新作彫刻「Throne(スローン)」は、メカニカルな形と細胞が増殖したような凹凸の造形で、高さ10.4メートル、幅4.8メートル、奥行き3.3メートル、重さ約3トンに上る大作だ。2019年1月14日まで、パリ・ルーヴル美術館の中庭にあるメイン・エントランス「ピラミッド」(全面ガラス張り)の1階に展示される。
AI社会と人間
来館者はエントランスに入ると、中央に小さな座席のある作品正面と正対する。地下ロビーに降りると、大きな羽根状のものが付いた背面を仰ぐ。正面の上部と背面はそれぞれプラチナ箔の球体を配し、正面は「現代や未来」、背面は「過去」を見据える目の意味合いを持たせたという。

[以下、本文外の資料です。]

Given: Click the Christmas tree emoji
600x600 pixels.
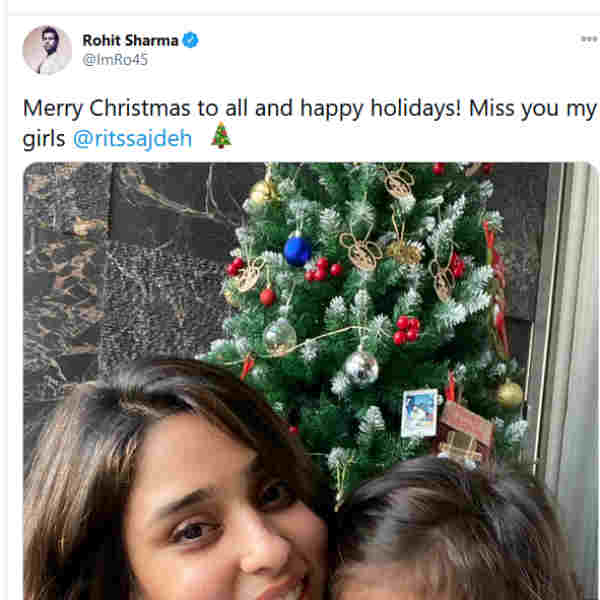Looking at the screenshot, I should tap(221, 135).
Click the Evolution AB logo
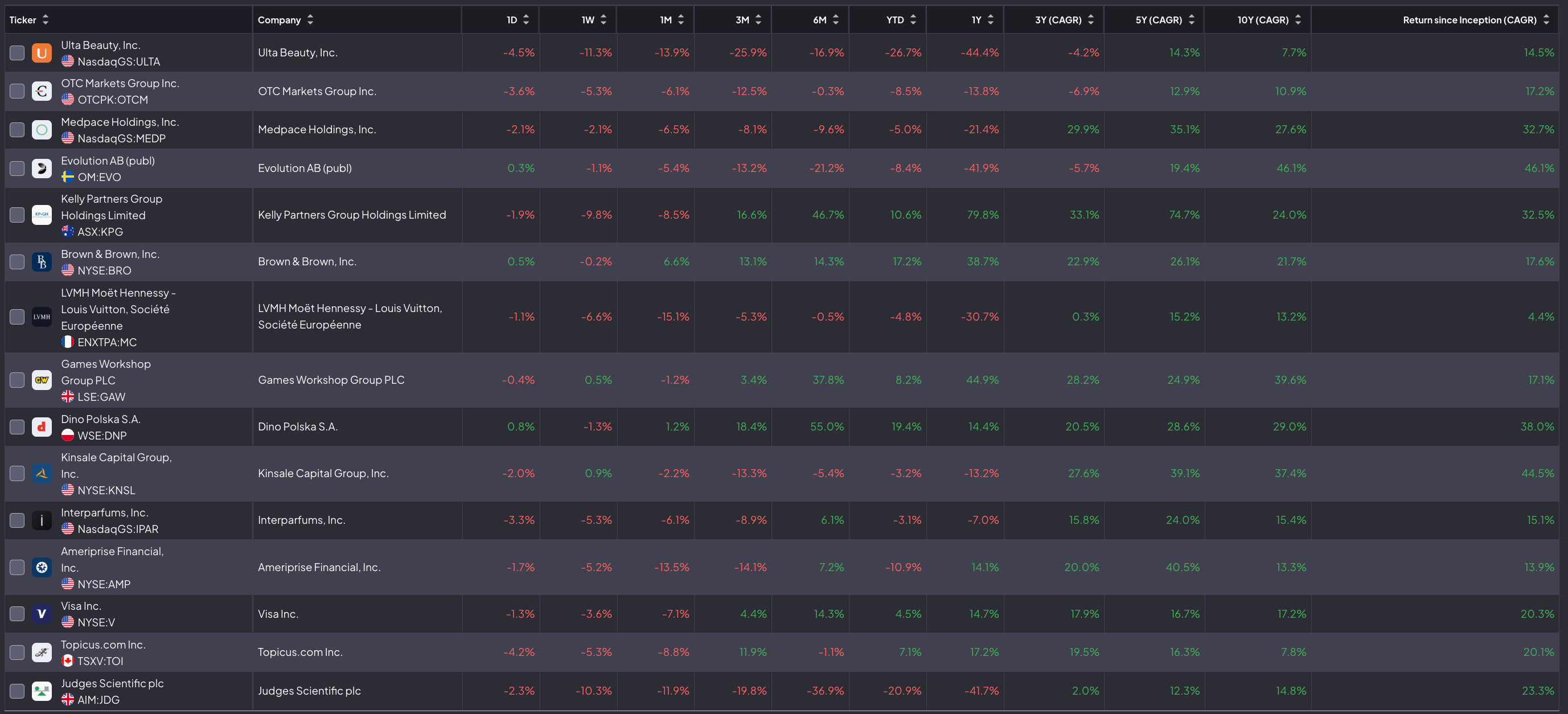Image resolution: width=1568 pixels, height=714 pixels. pyautogui.click(x=42, y=168)
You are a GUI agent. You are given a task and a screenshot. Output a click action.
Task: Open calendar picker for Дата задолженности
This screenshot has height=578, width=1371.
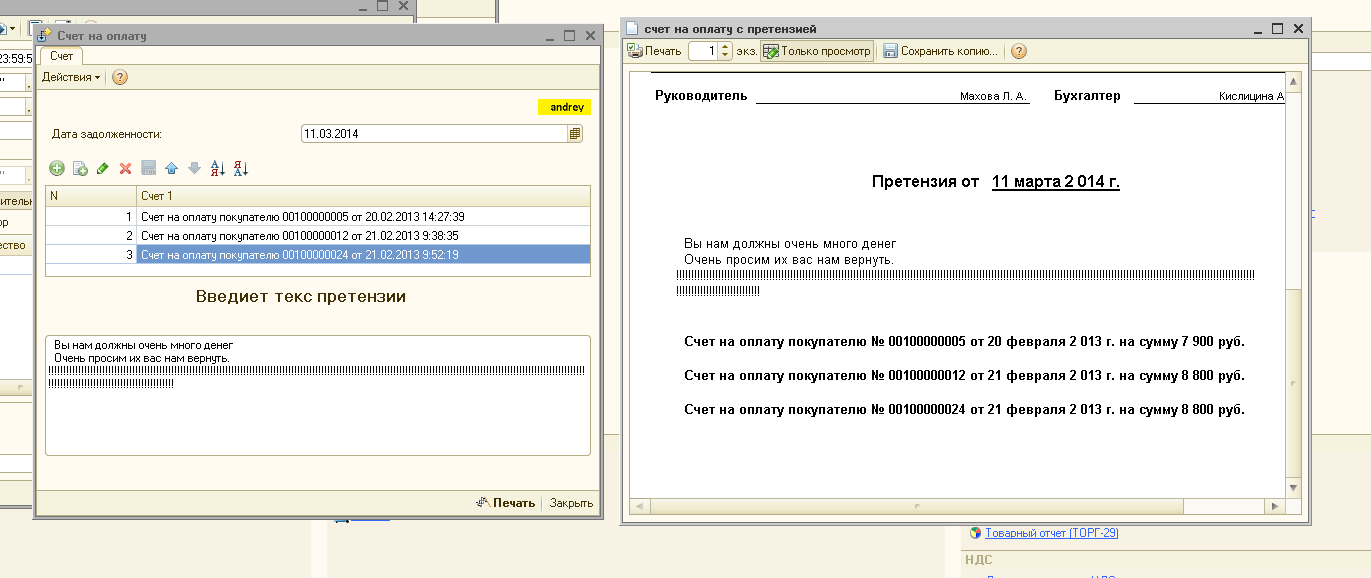(575, 133)
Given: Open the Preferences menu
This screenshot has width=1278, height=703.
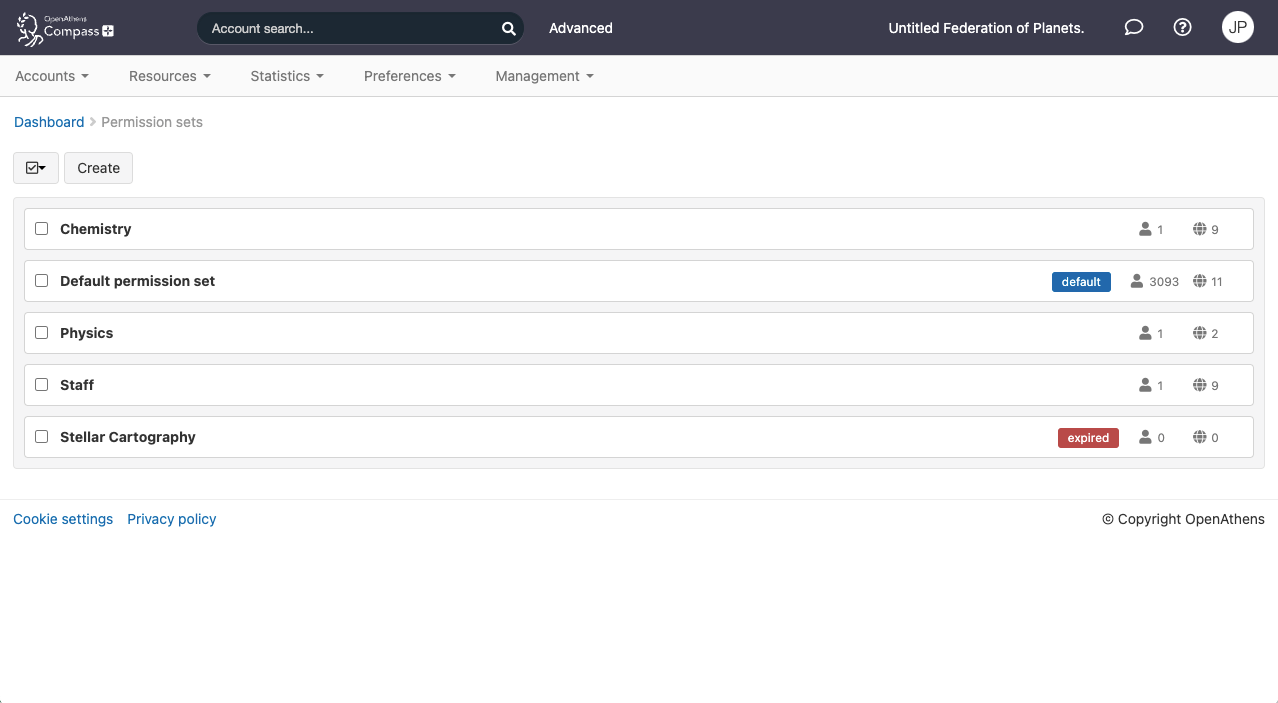Looking at the screenshot, I should 409,76.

名和は展示が始まり、作品が会場にうまくマッチしたと感じている。「ピラミッドは360度全方向から自然光が差し込み、夜はライトアップされる。光の加減による見え方の違いも楽しんでもらえる」と話す。
創作の出発点には、AI(人工知能)社会到来の予感と、変わらぬ人間の性(さが)があった。人々は多かれ少なかれ、「近い将来、AIが政治や経済を動かす強大な存在になるのではないか」との思いを抱く。加えて、名和は「人間の性として、絶対的な存在を求め続けるだろう」と考える。

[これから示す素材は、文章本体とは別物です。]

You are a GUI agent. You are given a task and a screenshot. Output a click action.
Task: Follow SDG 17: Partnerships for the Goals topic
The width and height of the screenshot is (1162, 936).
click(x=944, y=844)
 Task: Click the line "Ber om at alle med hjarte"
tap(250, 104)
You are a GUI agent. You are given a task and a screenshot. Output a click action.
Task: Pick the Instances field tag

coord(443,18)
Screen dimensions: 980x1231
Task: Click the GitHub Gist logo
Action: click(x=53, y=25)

2つの予感を権威・権力を象徴する玉座の作品に結実させた。「AIは黎明(れいめい)期でまだまだ子供みたいな存在」と考え、座席そのものは小ぶりにした。ただし、玉座の主(あるじ)は形で表さず、透明な存在で、その姿は鑑賞者に委ねたのだろう。
「Throne」は11年、東京の美術館で開かれた名和の個展で初めて発表した。当初は物を垂直に積み重ねたような作品だった。その後、日本各地の祭事に用いられる山車に興味を持ち、「どのような変遷を経て現在の造形になったのか」を調べた。その結果、Throneも変容を遂げ、今作品の原型といえるものにたどり着いた。

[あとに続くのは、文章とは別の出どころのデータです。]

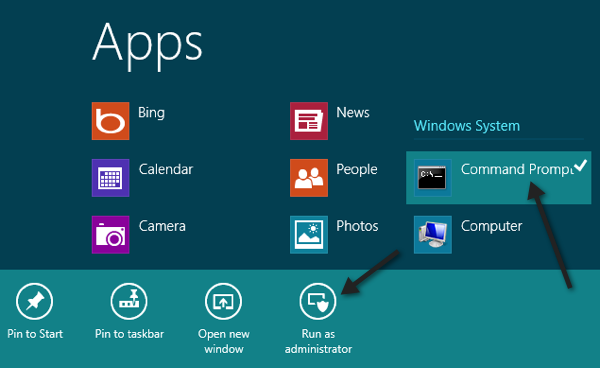Screen dimensions: 600x368
Task: Click the Run as administrator label
Action: click(318, 341)
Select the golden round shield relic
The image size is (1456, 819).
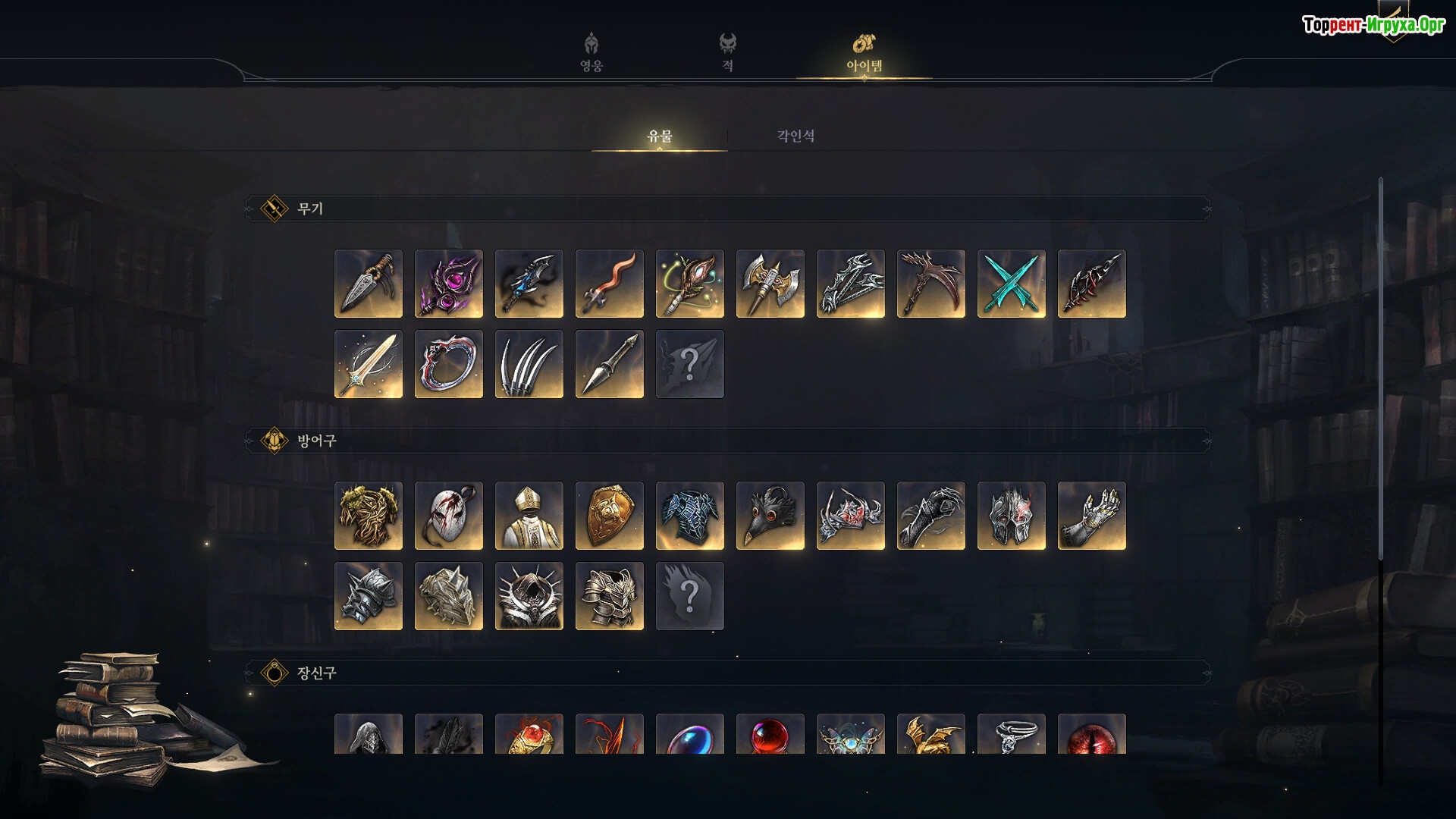click(610, 516)
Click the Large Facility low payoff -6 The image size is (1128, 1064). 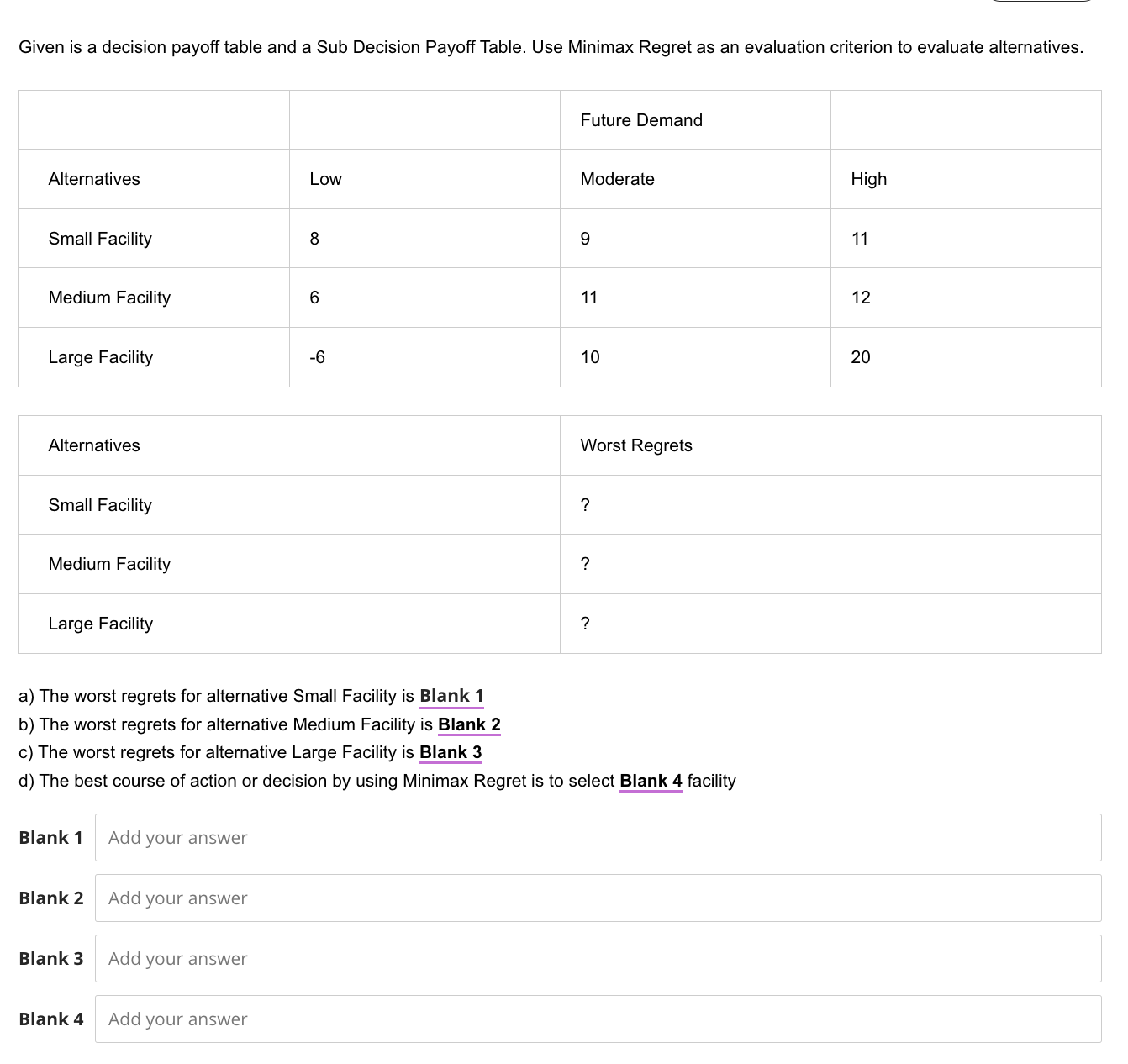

その直後、日仏友好160周年記念事業「ジャポニスム2018」の一つとして、ルーヴルのピラミッドに特別展示する作品案の打診を国際交流基金から受けた。名和はThroneを提案。展示作に決まると、ピラミッドの空間にインスピレーションを得ながらコンセプトを固めていった。
金箔にこだわり
作品は繊維強化プラスチック(FRP)とステンレス製で、金箔を貼って覆っている。「ルーヴルは金箔の宝飾品を収蔵し、金箔の研究にも力を入れている。金箔の技術は古代エジプトが起源との説があり、その点からも『ピラミッド』に打ってつけ」だからだ。美術館側からも「金箔にこだわってほしい」との要望を受けたという。
巨大なだけに30ほどのパーツに分けた。京都や名古屋、岐阜などのロボットアームを持つ事業所に依頼し、各パーツを同時並行で制作。名和が活動拠点を置く京都に取り寄せて仮組みした後、約3カ月かけて専門職の手で各パーツに金箔を貼ってもらった。フランスへは分解して空輸。クレーンなどを用いた作品の組み立ては現地の作業者に委ねたが、日本での仮組みの模様を撮った画像を送り、参考にしてもらった。
ルーヴルは毎年800万人以上訪れるとされ、ピラミッドはほぼ全ての来館者が通る場所だ。名和はルーヴルについて「建物と収蔵品を通して、文明の発達や人間とは何かを考える場所」と語る。今作はそうした思いを権力や権威という点に集中させて表したものといえるだろう。